Start of DOCUMENT SEGMENT

Since the tariffs were announced last Wednesday, global stock markets have plummeted, with four days of steep losses for all three of the US’ major indexes.
As trading closed on Tuesday evening, the S&P 500 lost 1.49%, the Nasdaq Composite fell 2.15%, and the Dow Jones Industrial Average dropped 0.84%.
According to LSEG data, S&P 500 companies have lost $5.8tn (£4.5tn) in stock market value since last Wednesday, the deepest four-day loss since the benchmark was created in the 1950s.
Image: Global stock markets have been reeling since Trump’s tariff announcement last week. Pic: AP
Meanwhile, the US president signed four executive orders to boost American coal mining and production.

End of DOCUMENT SEGMENT
Start of RECORD EXTRACTS

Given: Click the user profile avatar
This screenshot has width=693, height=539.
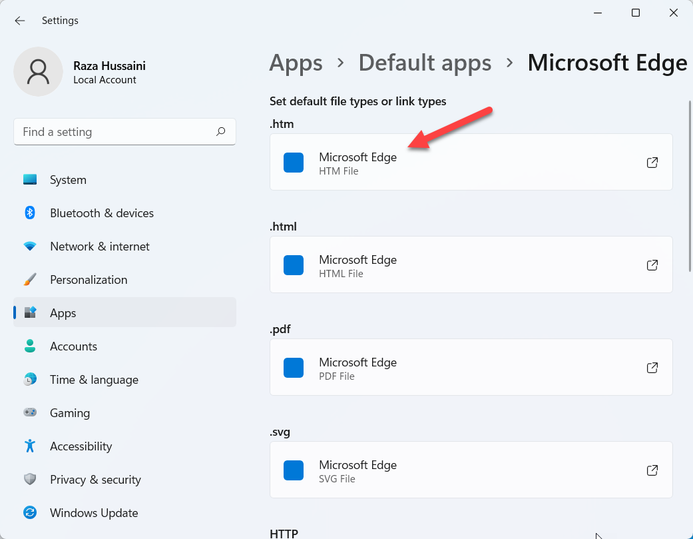Looking at the screenshot, I should click(39, 71).
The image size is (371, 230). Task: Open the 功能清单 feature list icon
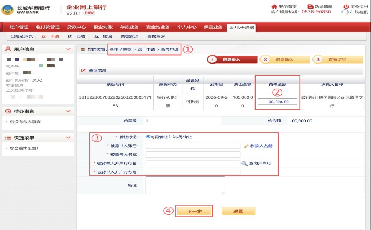click(x=310, y=7)
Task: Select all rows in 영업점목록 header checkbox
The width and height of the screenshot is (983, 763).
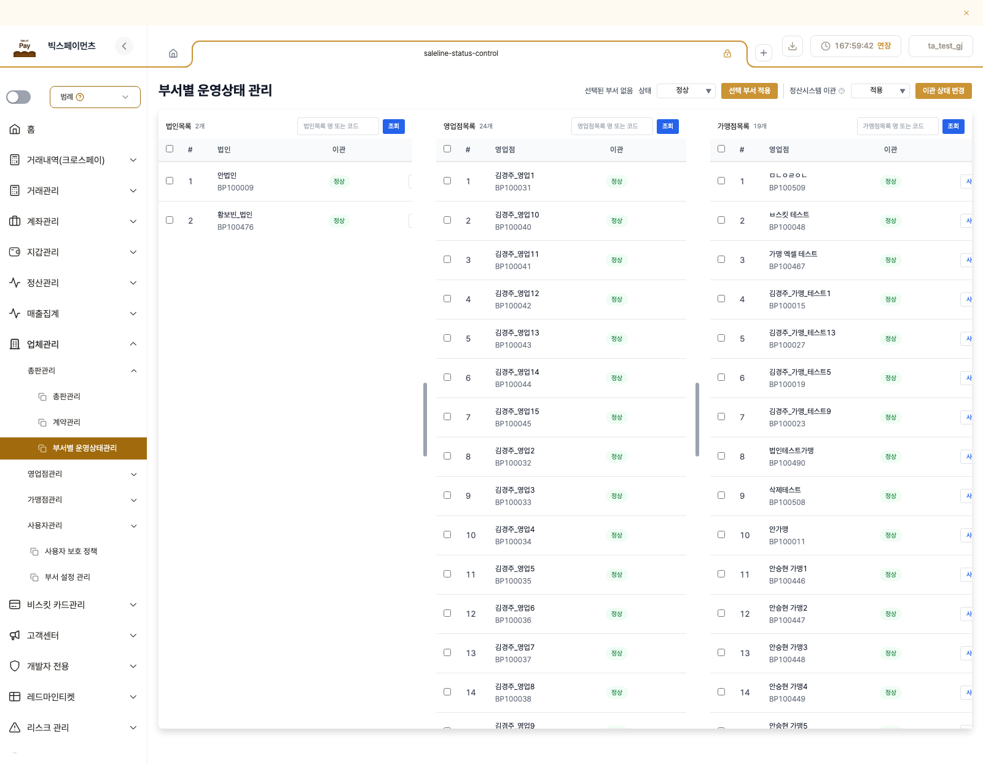Action: pos(447,149)
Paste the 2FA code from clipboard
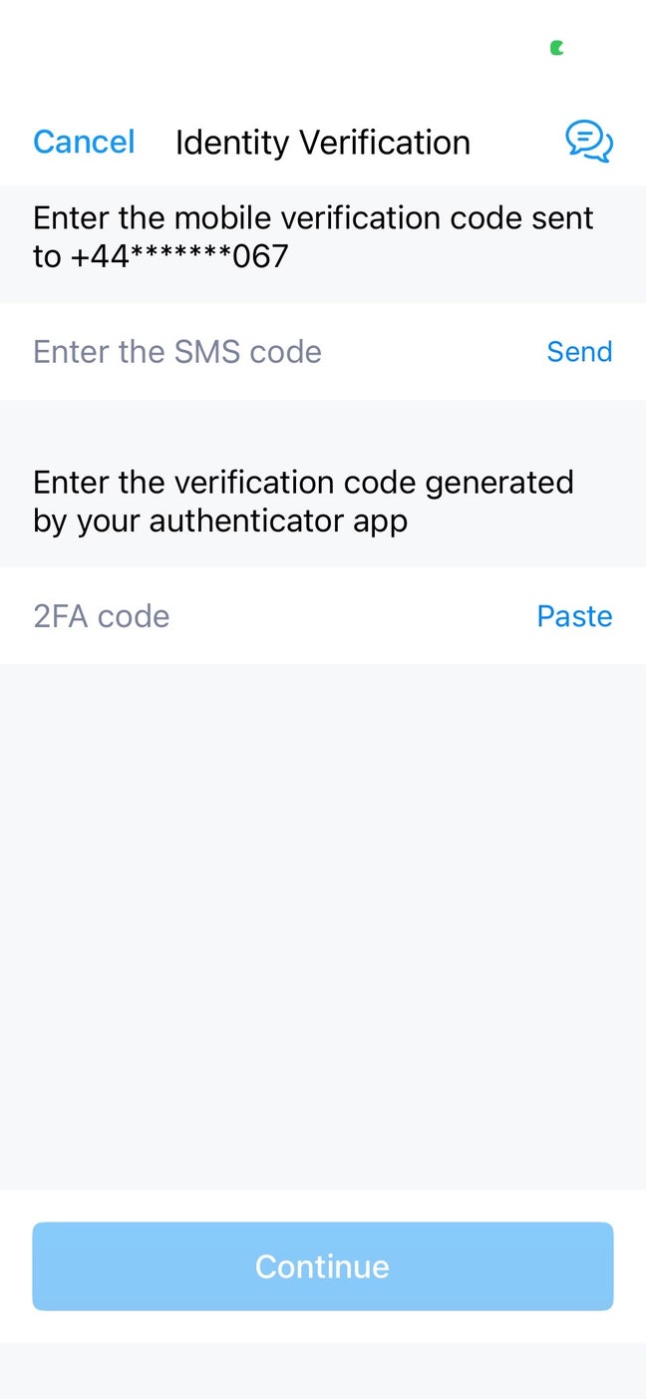646x1399 pixels. pos(574,616)
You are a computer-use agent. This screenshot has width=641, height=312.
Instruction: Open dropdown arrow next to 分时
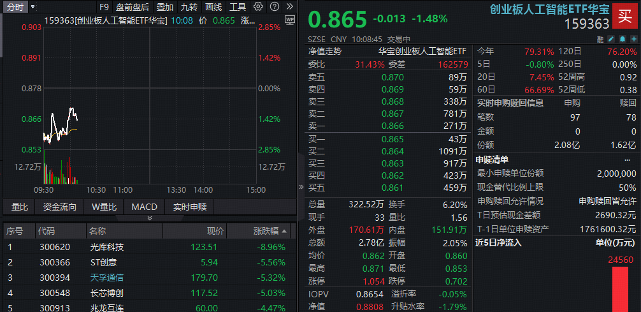pos(33,7)
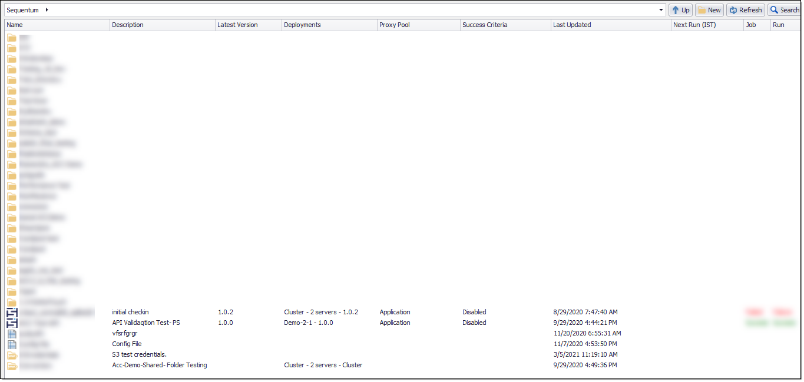Screen dimensions: 804x382
Task: Click the Deployments column header
Action: pos(302,25)
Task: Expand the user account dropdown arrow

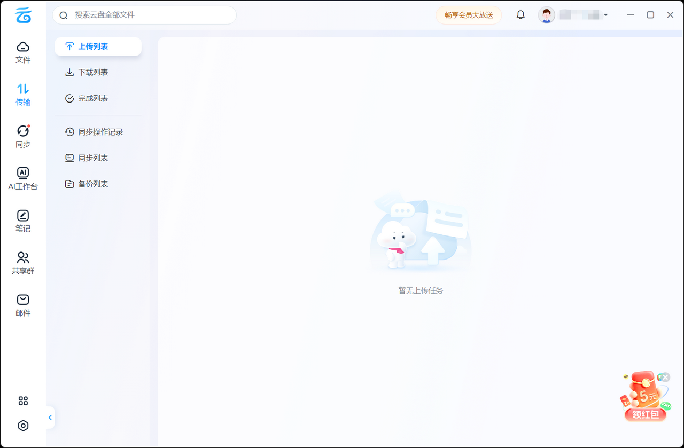Action: (605, 15)
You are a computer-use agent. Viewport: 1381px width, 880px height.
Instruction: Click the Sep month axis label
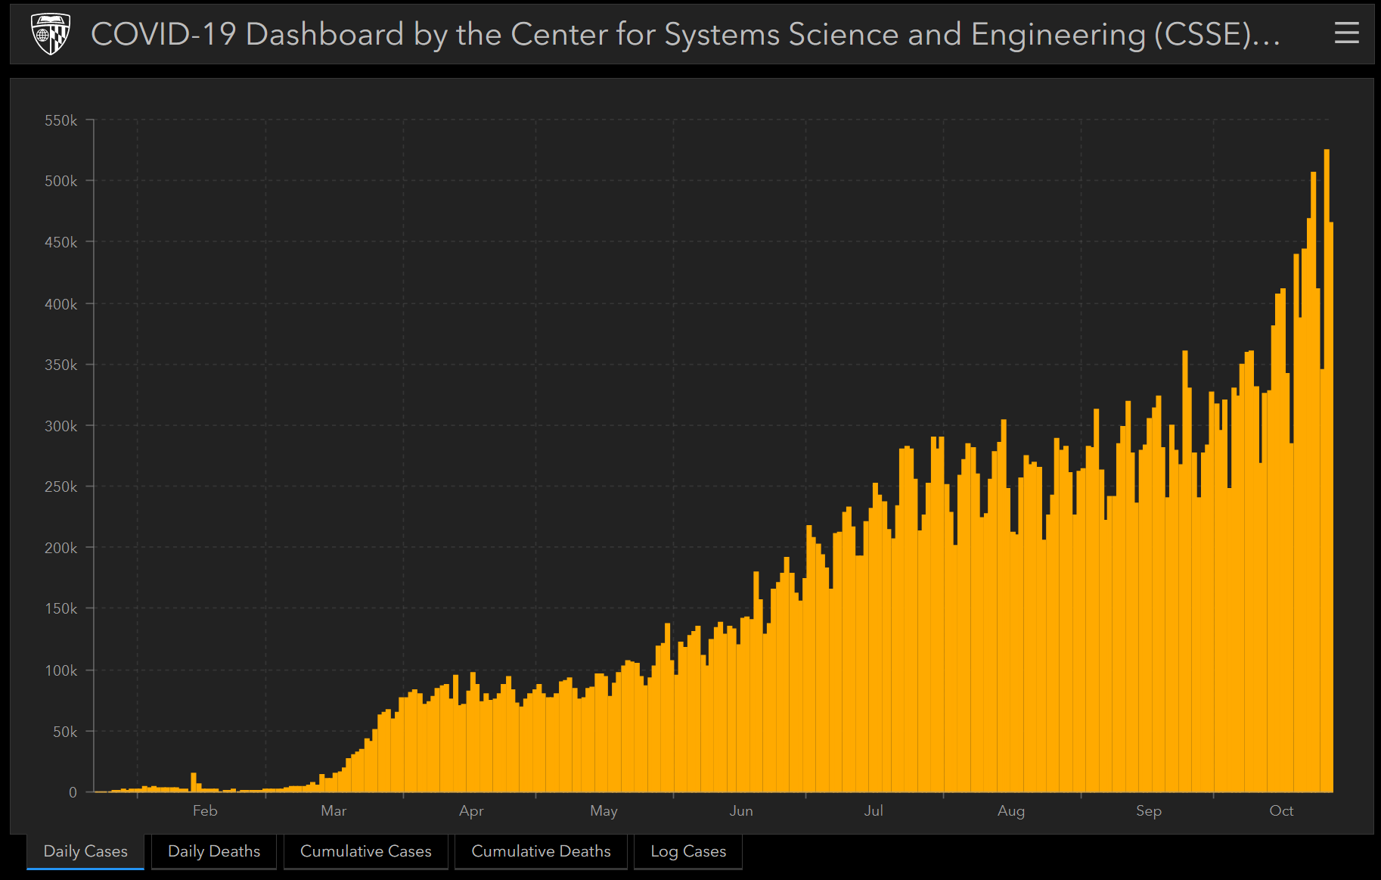[x=1148, y=810]
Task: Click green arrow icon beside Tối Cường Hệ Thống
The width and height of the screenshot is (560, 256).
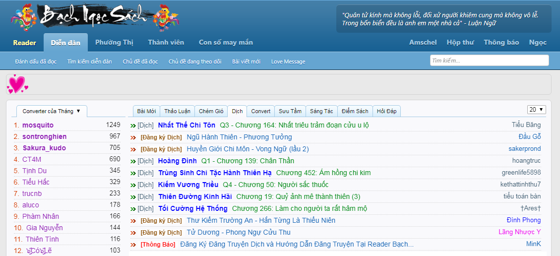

End of RECORD EXTRACTS

▶ ASSIGNMENT 1: Transcribe the stock market passage above from "According to LSEG" to "in the 1950s.".
▶ ASSIGNMENT 2: Pick up the passage on the stock market slide after the tariff announcement at the point where it stops, and keep writing.

▶ ANSWER BOX 1:
According to LSEG data, S&P 500 companies have lost $5.8tn (£4.5tn) in stock market value since last Wednesday, the deepest four-day loss since the benchmark was created in the 1950s.

▶ ANSWER BOX 2:
The directives order: • keeping some coal plants that were set for retirement open; • directing the interior secretary to “acknowledge the end” of an Obama-era moratorium that paused coal leasing on federal lands; • requiring federal agencies to rescind policies transitioning the US away from coal production, and; • directing the Department of Energy and other federal agencies to assess how coal energy can meet rising demand from artificial intelligence.
At a White House ceremony, Mr Trump said the orders end his predecessor Joe Biden’s “war on beautiful clean coal,” and miners “will be put back to work”.